Sweden’s inheritance tax abolition reveals structural bias: family firms thrive while wealth concentration accelerates, study finds
Original framing: “Scrapped inheritance tax linked to stronger growth in private firms with heirs, shows study in Sweden” — Phys.org
The study omits the role of historical land enclosure and feudal inheritance practices in shaping modern wealth concentration, as well as the disproportionate impact on women and racialized minorities who are less likely to inherit family firms. It ignores indigenous perspectives on collective wealth stewardship, such as the Māori concept of *kaitiakitanga* (guardianship), which challenges the privatization of intergenerational assets. Additionally, it fails to contextualize Sweden’s policy within the EU’s broader austerity agenda, which has eroded social safety nets while enriching dynastic elites.
Low structural omission detected in mainstream coverage.
The narrative is produced by the Stockholm School of Economics, a bastion of neoliberal economic orthodoxy, for policymakers and business elites invested in deregulation. The framing serves to legitimize tax cuts for the wealthy by centering corporate growth metrics while obscuring the regressive redistribution of wealth.
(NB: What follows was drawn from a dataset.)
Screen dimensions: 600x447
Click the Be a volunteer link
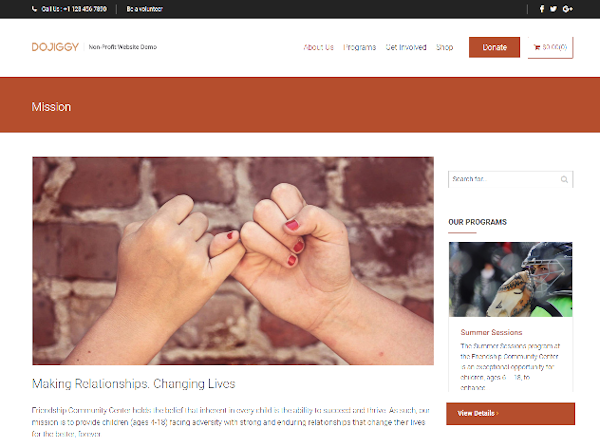point(145,9)
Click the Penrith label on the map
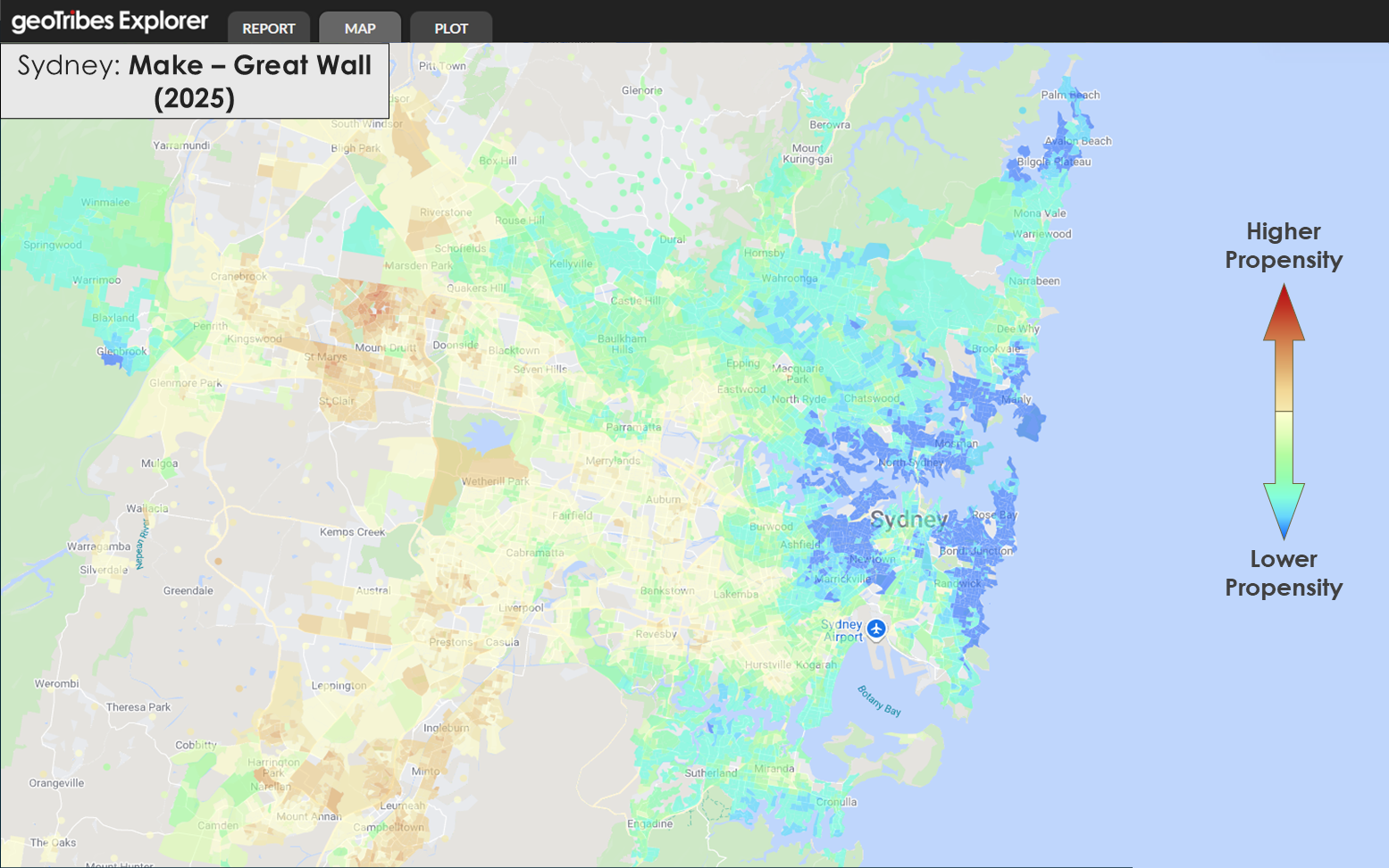The image size is (1389, 868). pos(211,326)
It reflects a broader trend where economic research is weaponized to justify policies benefiting capital over labor, particularly in contexts where inherited wealth concentrates power.
If Sweden’s policy trend continues, we may see a bifurcation where a small class of dynastic firms dominates the economy, while public services erode due to reduced tax revenue. Scenario modelling suggests that without compensatory wealth taxes, intergenerational mobility will decline, leading to a more rigid class structure by 2050. Alternative models, such as Norway’s wealth tax or Singapore’s progressive estate duties, could mitigate these risks while still supporting family firms. The study’s narrow focus on growth obscures these long-term trade-offs.
Sweden’s 2005 inheritance tax repeal exemplifies how neoliberal economic policies, when framed as neutral growth strategies, deepen structural inequality by privileging dynastic capitalism over collective welfare.